You can get all maps based on a condition using following C8QL statements:

    // Filter by user name
    FOR user IN users
        FILTER user.name == "Ned"
        RETURN user

    // Filter by user age.
    FOR user IN users
        FILTER user.age < 13
        RETURN user

You can get specific keys of a map following C8QL statement:

    FOR user IN users
        FILTER user.name == "Ned"
        RETURN { name: user.name, age: user.age }

You can update a specific key in the map (i.e., attribute of a given user) using following C8QL statement:

    UPDATE "Ned Stark" WITH { alive: false } IN users

You remove a map, usng following C8QL statement:

    REMOVE "Ned Stark" IN users

Note

Please see C8QL Tutorial and C8QL Examples for more examples on how you can use C8QL.

Sets

Sets are basically an unordered collection of unique Strings. Sets can be easily modelled in Macrometa GDN as a collection of documents.

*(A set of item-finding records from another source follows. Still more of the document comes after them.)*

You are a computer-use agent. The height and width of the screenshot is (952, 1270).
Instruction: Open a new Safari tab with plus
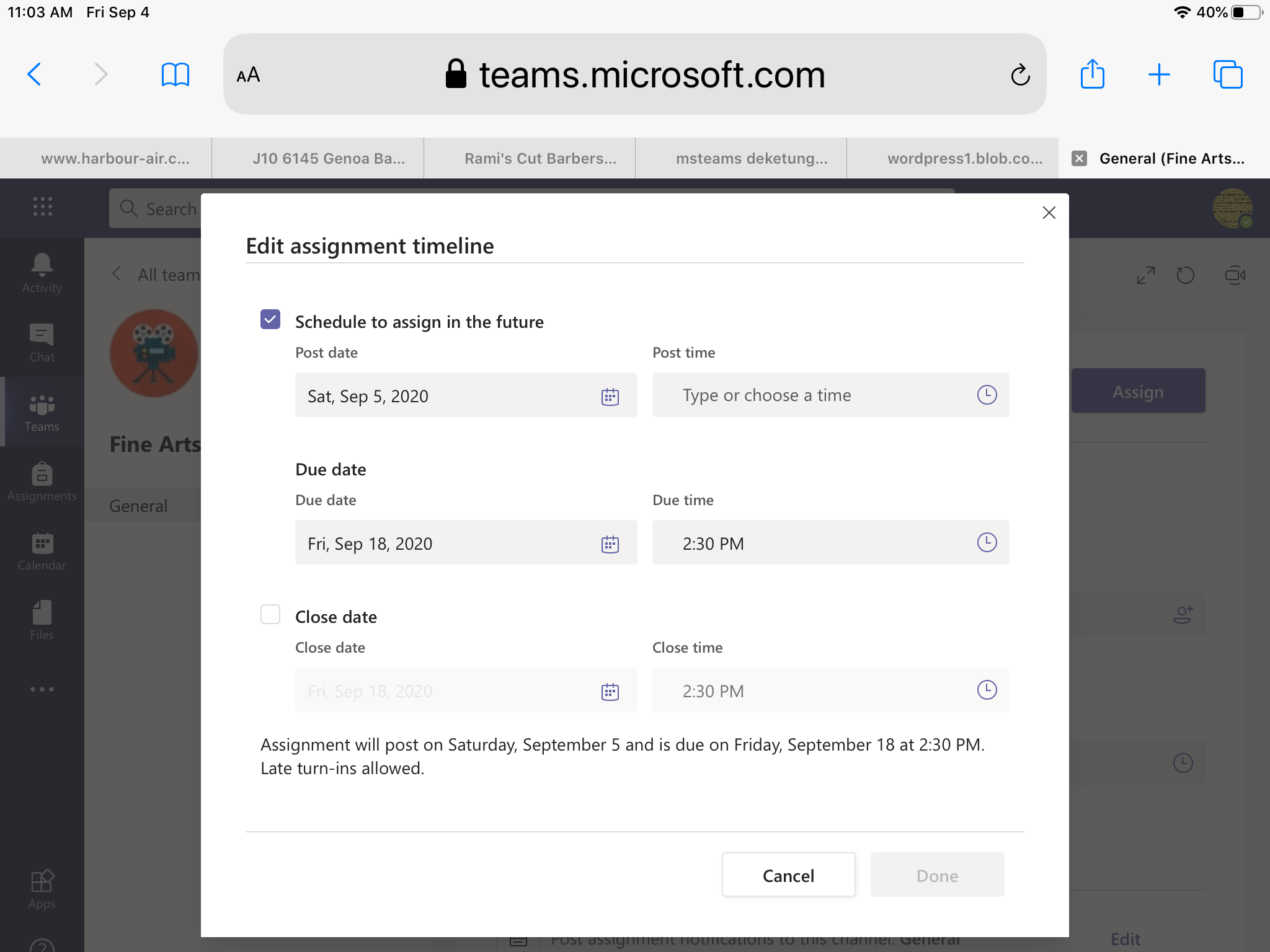pos(1158,74)
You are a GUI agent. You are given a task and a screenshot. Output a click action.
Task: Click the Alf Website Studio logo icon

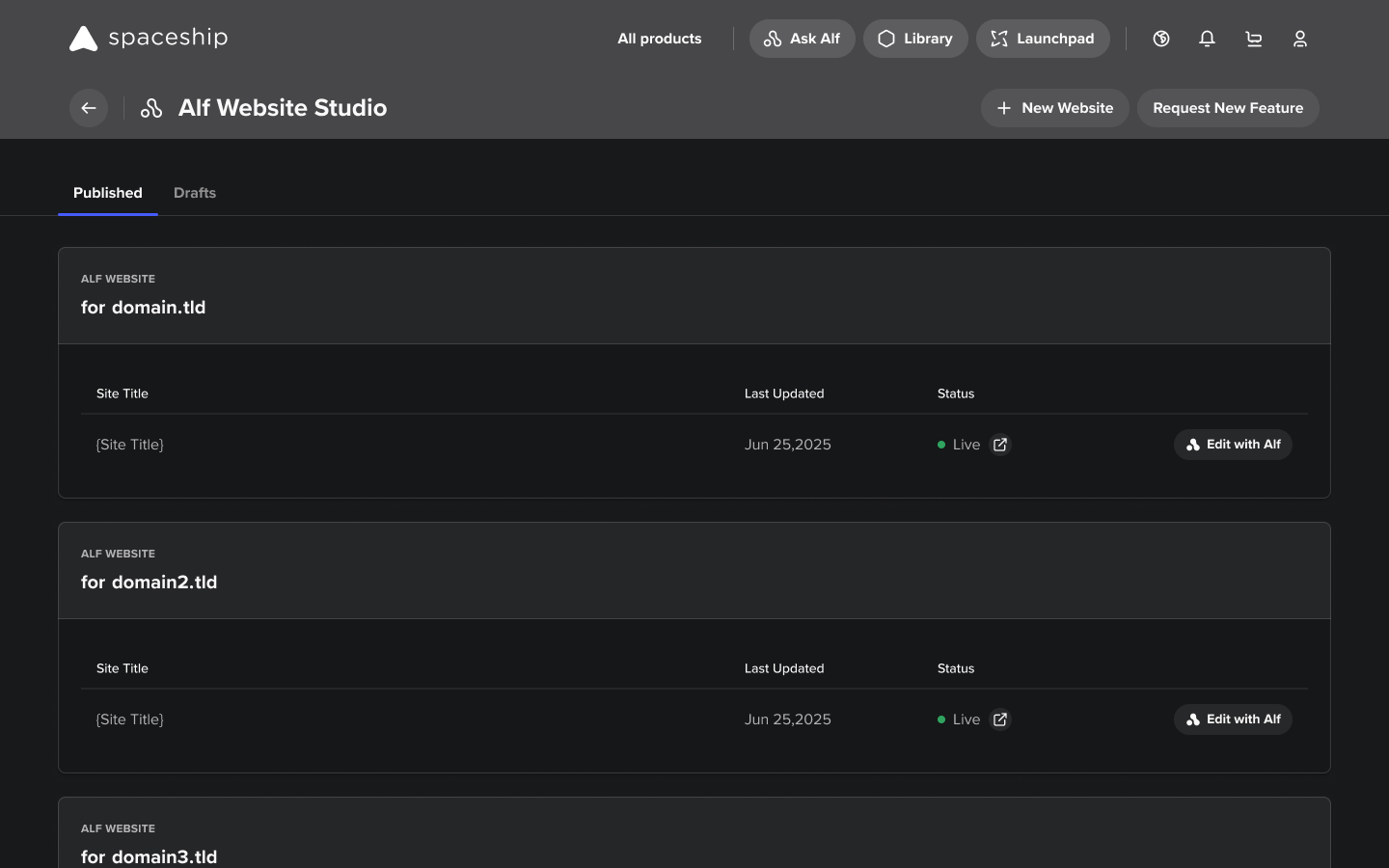pyautogui.click(x=151, y=108)
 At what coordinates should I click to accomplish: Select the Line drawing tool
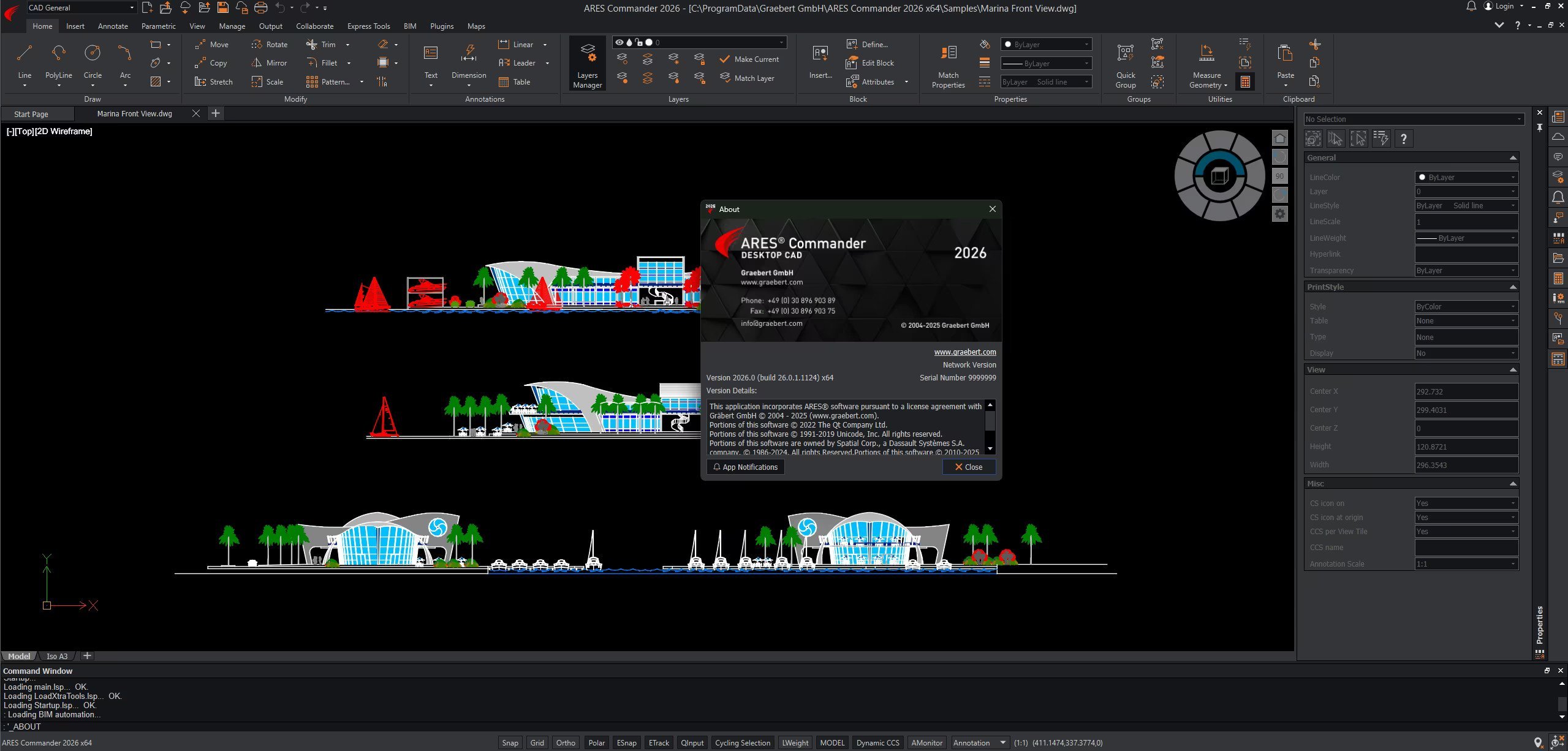[x=25, y=54]
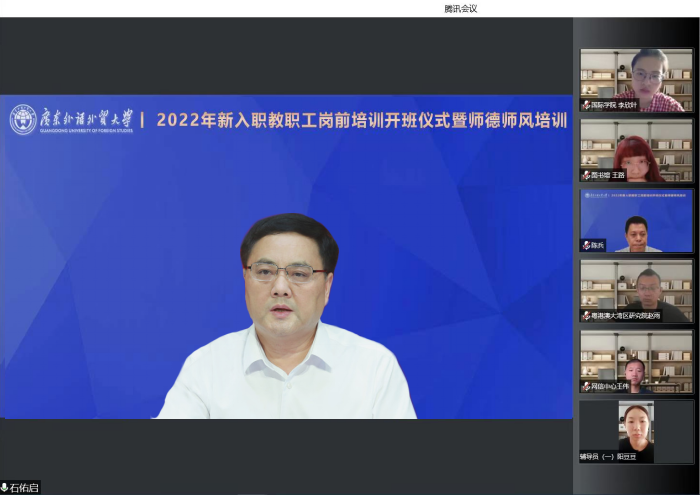Select the 陈兵 participant video tile
The width and height of the screenshot is (700, 495).
pyautogui.click(x=636, y=220)
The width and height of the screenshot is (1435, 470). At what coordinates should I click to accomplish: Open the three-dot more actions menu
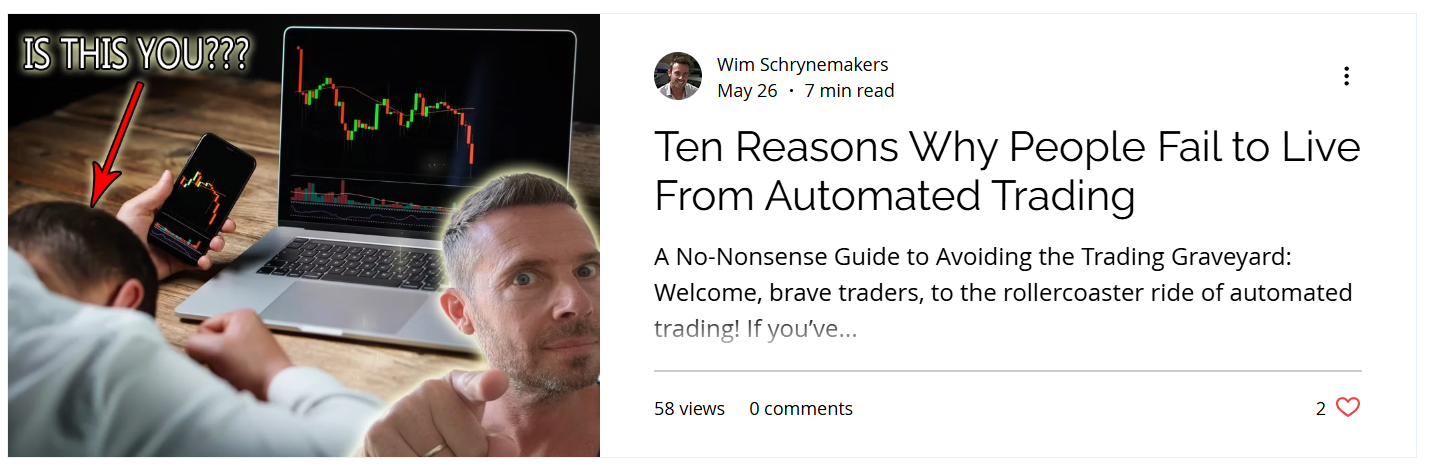pos(1346,76)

For example, following C8QL statement creates a set of user names.

    INSERT { "_key": "Ned Stark"} INTO users
    INSERT { "_key": "Bruce Wayne"} INTO users
    INSERT { "_key": "Clark Kent"} INTO users

Note

In above example, we used _key attribute for saving the user name. Using the _key attribute is normally beneficial because it is the collection’s primary key. It is always present and automatically unique, so exactly what we need for maintaining a set. Note that there are some restrictions for what can be stored inside the _key attribute, but as long as values are only ASCII letters or digits, there is nothing to worry about. Inserting into the collection will also automatically populate the indexes.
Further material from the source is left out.